Hi Chris,

 

Dug for a while, should be caused by the scheduler locking mechanism applied recently.

 

After moving SPM into thread mode, the PSA API is not permitted to be nested. Hence a mechanism is applied when PSA API is under calling, it is similar to boosting the thread priority to the highest (to make it possible for an interrupt preemption) - but we did it at the very beginning of PendSV handler since we think PendSV is only used for scheduling purposes, but missed that RPC message is also processed here. With this mechanism, if the RPC message interrupt preempts an ongoing PSA API, the PendSV is skipped since we think the current thread has the highest priority there is no need for scheduling. hence the incoming message is delayed/missed.

 

Level 2/3 is SVC based PSA API, the scheduler lock is not applied because PSA API runs in the handler mode, there is no chance for the scheduling.

 

The solution is to move the checking on this locking flag into 'do_schedule' instead of the beginning of the PendSV.

 

But if we can move the RPC logic into a partition and makes PendSV only serves scheduler, the solution now we have is neat and efficient.

 

The patch is under creation, will add you as the reviewer when it is created.

 

BR.

 

/Ken

 

From: TF-M <tf-m-bounces@lists.trustedfirmware.org> On Behalf Of chris.brand--- via TF-M
Sent: Tuesday, November 9, 2021 8:54 AM
To: tf-m@lists.trustedfirmware.org
Subject: [TF-M] Another PSoC problem

 

Build command is:

cmake -S . -B output -G"Unix Makefiles" -DTFM_PLATFORM=cypress/psoc64 -DTFM_TOOLCHAIN_FILE=toolchain_GNUARM.cmake -DTEST_NS_MULTI_CORE=ON -DTFM_ISOLATION_LEVEL=1

 

The result is a hang at this point:

> Executing 'MULTI_CLIENT_CALL_HEAVY_TEST'

  Description: 'Multiple outstanding NS PSA client calls heavyweight test'

Totally 5 threads for test start

Each thread run 0x20 rounds tests

 

Some experimentation shows that:

It happens with both gcc and armclang (unable to test IAR).

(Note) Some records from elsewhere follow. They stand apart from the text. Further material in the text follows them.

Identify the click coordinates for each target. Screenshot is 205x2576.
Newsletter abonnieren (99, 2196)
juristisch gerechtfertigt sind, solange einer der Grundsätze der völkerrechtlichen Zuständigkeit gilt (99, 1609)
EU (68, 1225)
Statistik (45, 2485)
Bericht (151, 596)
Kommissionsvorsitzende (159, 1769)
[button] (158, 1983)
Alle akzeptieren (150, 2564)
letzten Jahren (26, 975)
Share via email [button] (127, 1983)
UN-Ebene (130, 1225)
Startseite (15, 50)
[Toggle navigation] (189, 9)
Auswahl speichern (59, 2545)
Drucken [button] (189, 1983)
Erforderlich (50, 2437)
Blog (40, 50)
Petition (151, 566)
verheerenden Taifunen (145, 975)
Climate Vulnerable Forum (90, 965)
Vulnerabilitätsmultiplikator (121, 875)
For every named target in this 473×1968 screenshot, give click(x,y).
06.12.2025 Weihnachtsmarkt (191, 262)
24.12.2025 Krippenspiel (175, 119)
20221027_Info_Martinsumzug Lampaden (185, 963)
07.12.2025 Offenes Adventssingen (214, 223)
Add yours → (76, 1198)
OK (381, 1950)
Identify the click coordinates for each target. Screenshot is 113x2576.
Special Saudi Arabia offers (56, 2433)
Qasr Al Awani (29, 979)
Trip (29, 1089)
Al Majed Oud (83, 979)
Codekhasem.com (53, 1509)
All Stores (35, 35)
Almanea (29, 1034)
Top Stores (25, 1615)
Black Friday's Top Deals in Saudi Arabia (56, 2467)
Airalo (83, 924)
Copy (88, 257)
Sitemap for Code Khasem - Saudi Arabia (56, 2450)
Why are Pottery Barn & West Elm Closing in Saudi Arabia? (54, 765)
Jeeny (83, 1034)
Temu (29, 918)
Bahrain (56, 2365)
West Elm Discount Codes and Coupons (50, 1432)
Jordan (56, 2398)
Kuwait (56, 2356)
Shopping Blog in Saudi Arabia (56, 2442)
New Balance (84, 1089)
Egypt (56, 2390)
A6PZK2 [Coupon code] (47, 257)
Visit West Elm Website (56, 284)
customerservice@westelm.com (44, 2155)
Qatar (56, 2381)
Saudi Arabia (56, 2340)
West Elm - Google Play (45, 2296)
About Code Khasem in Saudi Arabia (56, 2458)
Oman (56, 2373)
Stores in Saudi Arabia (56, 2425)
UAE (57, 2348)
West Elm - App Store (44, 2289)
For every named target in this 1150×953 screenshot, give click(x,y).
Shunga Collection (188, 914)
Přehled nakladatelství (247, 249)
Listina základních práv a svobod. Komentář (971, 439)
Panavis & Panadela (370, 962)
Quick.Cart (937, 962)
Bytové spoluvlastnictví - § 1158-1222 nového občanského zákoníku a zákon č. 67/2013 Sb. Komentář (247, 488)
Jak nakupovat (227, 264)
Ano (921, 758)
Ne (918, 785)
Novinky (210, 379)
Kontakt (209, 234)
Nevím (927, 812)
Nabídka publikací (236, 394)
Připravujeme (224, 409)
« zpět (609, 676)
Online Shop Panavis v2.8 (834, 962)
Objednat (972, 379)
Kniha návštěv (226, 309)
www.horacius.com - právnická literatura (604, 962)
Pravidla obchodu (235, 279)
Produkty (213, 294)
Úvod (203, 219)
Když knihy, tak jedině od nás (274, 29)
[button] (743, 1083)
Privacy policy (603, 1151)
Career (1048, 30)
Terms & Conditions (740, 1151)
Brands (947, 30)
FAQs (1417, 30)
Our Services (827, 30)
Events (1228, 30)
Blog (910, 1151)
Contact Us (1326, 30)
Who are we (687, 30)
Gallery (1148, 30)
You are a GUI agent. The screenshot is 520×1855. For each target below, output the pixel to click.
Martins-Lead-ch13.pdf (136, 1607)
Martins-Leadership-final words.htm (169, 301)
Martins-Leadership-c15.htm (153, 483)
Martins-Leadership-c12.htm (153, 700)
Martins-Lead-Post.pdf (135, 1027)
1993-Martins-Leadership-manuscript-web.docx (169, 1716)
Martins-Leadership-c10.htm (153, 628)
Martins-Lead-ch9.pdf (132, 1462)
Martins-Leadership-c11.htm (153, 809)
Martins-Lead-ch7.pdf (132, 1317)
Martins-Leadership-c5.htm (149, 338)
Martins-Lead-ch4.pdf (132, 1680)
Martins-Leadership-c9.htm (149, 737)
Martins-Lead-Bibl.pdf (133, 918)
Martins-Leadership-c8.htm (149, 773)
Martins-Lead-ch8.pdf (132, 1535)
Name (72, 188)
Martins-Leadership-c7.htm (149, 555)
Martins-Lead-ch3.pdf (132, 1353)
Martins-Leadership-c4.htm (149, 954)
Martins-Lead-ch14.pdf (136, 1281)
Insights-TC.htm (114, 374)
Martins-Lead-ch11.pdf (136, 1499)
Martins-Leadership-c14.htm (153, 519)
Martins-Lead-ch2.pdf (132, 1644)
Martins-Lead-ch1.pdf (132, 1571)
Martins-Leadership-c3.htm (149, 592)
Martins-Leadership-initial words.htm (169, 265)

It doesn’t always happen, but does seem to hang more often than it succeeds.

It doesn’t happen with TFM_ISOLATION_LEVEL=2.

 

It looks like this test was passing consistently before 5e68b11764673ee32bae0de8ecf3cde45cc55ea1, so I guess this is another scheduling issue. There’s not a lot of code that differs with TFM_LVL, so I wonder if there’s a race condition that is always present but just doesn’t happen to get hit at TFM_LVL=2…?

 

BTW, being able to build just the one test is extremely useful!

 

Chris Brand

 

Cypress Semiconductor (Canada), Inc.

Sr Prin Software Engr

CSCA CSS ICW SW PSW 1

Office: +1 778 234 0515

Chris.Brand@infineon.com